Right now I'm using sqlite3, which will only use an index if there the columns required are the leftmost columns in that index. This seems to mean I'd need a lot of indexes. A quick glance at MySQL suggests it would also require many indexes for this kind of query.
My question is what indexing implementations are available for different database systems which can handle this kind of query on arbitrary combinations of columns?
I've prototyped my own indexing scheme; I store extra tables which list integer primary keys in my big table where each value for each column occur, and I keep enough statistics to be able to first examine the values with the smallest number of matches. It works okay; much better than a table scan but still a bit on the slow side, which is unsurprising for a first version in Python doing many SQL queries.
There are column-oriented databases that store data on a per-column base, where every column is its own index. They are a very good fit for Data Warehouse as they are extremly fast to read, but fairly slow to update.
Kickfire is such an example, which is a customized MySQL engine and has held the TPC-H benchmark top crown for a number of weeks, at an impressive system cost. Note that Kickfire is an appliance, sold as a hardware box.
Infobright would be another similar example, and has a free community edition that runs on Windows and Linux.
When there's too many indexes to create for a table I usually fall back on Full Text Search. Can't say if it will fit your scenario though.
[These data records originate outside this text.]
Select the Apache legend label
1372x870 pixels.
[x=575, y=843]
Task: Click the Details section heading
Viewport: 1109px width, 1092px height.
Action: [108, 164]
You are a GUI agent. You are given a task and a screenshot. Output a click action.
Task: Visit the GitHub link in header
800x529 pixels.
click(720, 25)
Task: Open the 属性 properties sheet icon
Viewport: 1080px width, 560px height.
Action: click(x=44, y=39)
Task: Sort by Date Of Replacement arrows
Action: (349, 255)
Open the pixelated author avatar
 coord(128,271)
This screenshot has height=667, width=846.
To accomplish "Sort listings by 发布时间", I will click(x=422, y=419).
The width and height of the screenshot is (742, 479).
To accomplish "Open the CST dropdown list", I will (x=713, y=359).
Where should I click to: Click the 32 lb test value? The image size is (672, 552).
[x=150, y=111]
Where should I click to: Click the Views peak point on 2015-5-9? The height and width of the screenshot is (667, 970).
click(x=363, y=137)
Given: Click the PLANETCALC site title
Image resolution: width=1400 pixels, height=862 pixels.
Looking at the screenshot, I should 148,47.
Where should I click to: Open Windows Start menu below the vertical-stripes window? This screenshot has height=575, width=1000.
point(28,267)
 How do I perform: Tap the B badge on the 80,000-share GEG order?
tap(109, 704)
SInce data warehouses are typically optimized for reading data not writing it, I would consider simply indexing all the columns. Yes this will slow down putting data into the warehouse, but typically that happens during non-peak hours and only once a day or less often.
One should only consider introducing "home grown" index structures, based on SQL tables, as a last resort, i.e. if there still exists [business-wise plausible] query cases not properly handled with an traditional index setting. For example if the list of such indexes were to become to big etc.
A few observations
You do not necessarily need indexes that include all of the columns that may be involved in one particular query; only the [collectively] selective ones may be required.
In other words if the query uses, for example, columns a, b, c and d, but if an index with a and b exists and if that produces, statistically only a few thousand rows, it may be acceptable to not introduce indexes with a, b and c (or and d or both), if c or d are not very plausible search criteria (used infrequently), and if their width is such that is would unduly burden the a+b index (or if there were other columns with a better fit for being "tacked-on" to the a+b index).
Aside from the obvious additional demand they put on disk storage, additional indexes, while possibly helping with SELECT (read) operations may also become an impediment with CUD (Create/Update/Delete) operations. It appears the context here is akin to a datawarehouse, where few [unscheduled] CUD operations take place, but it is good to keep this in mind.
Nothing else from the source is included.